**TASK DETAILS**
Please repeat the lines below exactly. Begin with the line containing "Task: Pause the running search job" and go on through the line containing "Viewport: 748px width, 424px height.".

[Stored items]

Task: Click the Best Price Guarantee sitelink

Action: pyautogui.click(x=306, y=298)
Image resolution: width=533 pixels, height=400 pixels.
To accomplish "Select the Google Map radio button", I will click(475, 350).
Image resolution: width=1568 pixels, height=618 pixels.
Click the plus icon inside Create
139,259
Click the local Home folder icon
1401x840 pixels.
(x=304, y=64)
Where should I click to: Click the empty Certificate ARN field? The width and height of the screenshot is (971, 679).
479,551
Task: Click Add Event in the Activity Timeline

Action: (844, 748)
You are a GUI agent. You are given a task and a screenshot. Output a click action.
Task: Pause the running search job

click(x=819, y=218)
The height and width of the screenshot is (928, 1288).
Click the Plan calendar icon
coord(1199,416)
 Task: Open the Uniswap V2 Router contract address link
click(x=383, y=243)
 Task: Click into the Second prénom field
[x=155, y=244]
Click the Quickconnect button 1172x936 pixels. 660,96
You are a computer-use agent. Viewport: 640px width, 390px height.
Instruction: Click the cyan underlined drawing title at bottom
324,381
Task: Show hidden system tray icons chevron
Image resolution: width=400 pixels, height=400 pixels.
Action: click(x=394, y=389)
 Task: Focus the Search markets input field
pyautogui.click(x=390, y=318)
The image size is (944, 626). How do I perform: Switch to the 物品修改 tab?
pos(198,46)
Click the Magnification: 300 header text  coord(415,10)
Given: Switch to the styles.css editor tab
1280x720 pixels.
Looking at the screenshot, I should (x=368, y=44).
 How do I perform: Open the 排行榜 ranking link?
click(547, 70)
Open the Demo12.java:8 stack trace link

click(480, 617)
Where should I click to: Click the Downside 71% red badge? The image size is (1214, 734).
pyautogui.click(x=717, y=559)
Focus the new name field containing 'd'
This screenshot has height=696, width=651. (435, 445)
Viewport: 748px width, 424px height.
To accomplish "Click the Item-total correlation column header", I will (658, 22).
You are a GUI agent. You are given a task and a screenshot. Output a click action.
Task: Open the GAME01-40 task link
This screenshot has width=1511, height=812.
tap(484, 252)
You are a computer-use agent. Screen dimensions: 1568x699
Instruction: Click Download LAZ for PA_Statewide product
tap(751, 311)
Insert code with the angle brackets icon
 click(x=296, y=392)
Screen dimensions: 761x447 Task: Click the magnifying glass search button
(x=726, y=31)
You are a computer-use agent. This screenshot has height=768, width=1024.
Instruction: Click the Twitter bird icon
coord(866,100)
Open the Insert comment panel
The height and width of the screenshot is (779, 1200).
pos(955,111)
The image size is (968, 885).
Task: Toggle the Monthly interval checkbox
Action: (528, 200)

**WRITTEN RESPONSE**
Task: Pause the running search job

click(x=819, y=218)
The height and width of the screenshot is (928, 1288).
Click the Plan calendar icon
coord(1199,416)
 Task: Open the Uniswap V2 Router contract address link
click(x=383, y=243)
 Task: Click into the Second prénom field
[x=155, y=244]
Click the Quickconnect button 1172x936 pixels. 660,96
You are a computer-use agent. Viewport: 640px width, 390px height.
Instruction: Click the cyan underlined drawing title at bottom
324,381
Task: Show hidden system tray icons chevron
Image resolution: width=400 pixels, height=400 pixels.
Action: click(x=394, y=389)
 Task: Focus the Search markets input field
pyautogui.click(x=390, y=318)
The image size is (944, 626). How do I perform: Switch to the 物品修改 tab?
pos(198,46)
Click the Magnification: 300 header text  coord(415,10)
Given: Switch to the styles.css editor tab
1280x720 pixels.
Looking at the screenshot, I should (x=368, y=44).
 How do I perform: Open the 排行榜 ranking link?
click(547, 70)
Open the Demo12.java:8 stack trace link

click(480, 617)
Where should I click to: Click the Downside 71% red badge? The image size is (1214, 734).
pyautogui.click(x=717, y=559)
Focus the new name field containing 'd'
This screenshot has height=696, width=651. (435, 445)
Viewport: 748px width, 424px height.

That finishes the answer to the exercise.